Reader I am not trying to please you. Let’s just get this straight before you read on. Artists don’t create art to please people, they create out of necessity. Sometimes life doesn’t leave you other options nor instructions on how to cope with it. This is my offering of words and music; yours to appreciate or to simply scroll on in your on going quest for self-gratification.
I’m letting go of holding on.
In many respects my debut EP, Water, is symbolic of letting go of many things: control, love, friendships and fear. Although if I’m completely honest ‘Water’ hasn’t been the constant creative flow I would have liked it to have been, it’s been more like the stop/starting of a rusty tap.
You see I’ve spent nearly 4 years helping to run a global academy for songwriters. I’ve found myself in writing sessions with multi-platinum hit writers. Being around people who at the top of their game can be a curse and a blessing. Suddenly everyone has an informed opinion to consider.
An occasional well-meant comment here and there about the way you sing and all of a sudden, the pipes seize up again. It’s bad enough dealing with your own constant flow of internal negative chatter; sprinkle in everyone’s creative preferences and you have a recipe for delay.
I can only liken it to bearing a new-born child; you want to wrap your songs up and protect them from the world.

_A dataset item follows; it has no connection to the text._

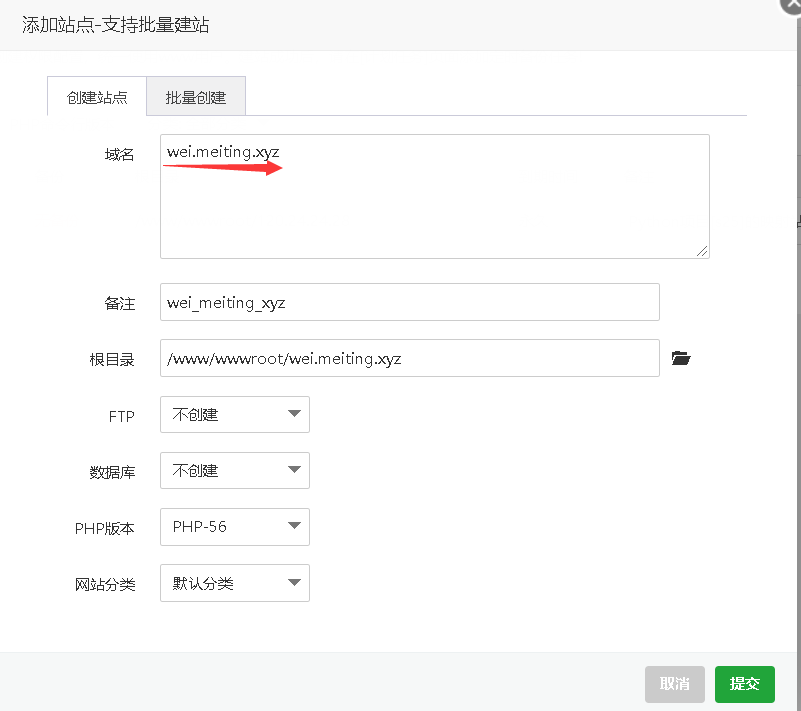The image size is (801, 711).
Task: Click the 数据库 dropdown arrow icon
Action: [295, 470]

But perfection I’ve painfully discovered is a destructive myth, the sworn enemy of art and killer of creativity. Perfection breeds inaction. There comes a point where you just stop and think – f*ck it. So somewhere along the line I made up my mind to ‘switch on the tap’.
Thinking back, the ex-project manager in me took over where the artist stalled. I made a long list of everything I had to do and did five things a day – four small and one big. I watched my peers working on their own projects and became energised by their movements. I talked about it to friends, family and colleagues, updated my vision board and asked the universe ‘help me please I am going CRAZY’. That seemed to work you know.
Since I began the release campaign, I still get sudden waves of sickness every time somebody comments online about the songs. Although somewhere in the brink of nausea, there’s still something wonderfully cathartic about seeing something you’ve created through to the finish. There’s a divinity in framing your art, stepping away and gazing on as an onlooker. Being completely unapologetic and seeking no other validation other than acknowledgement of completion.
So how do you let go of something you love? That my friends is the million dollar question. The only answer I can offer is that it may have never truly been yours to hold onto in the first place.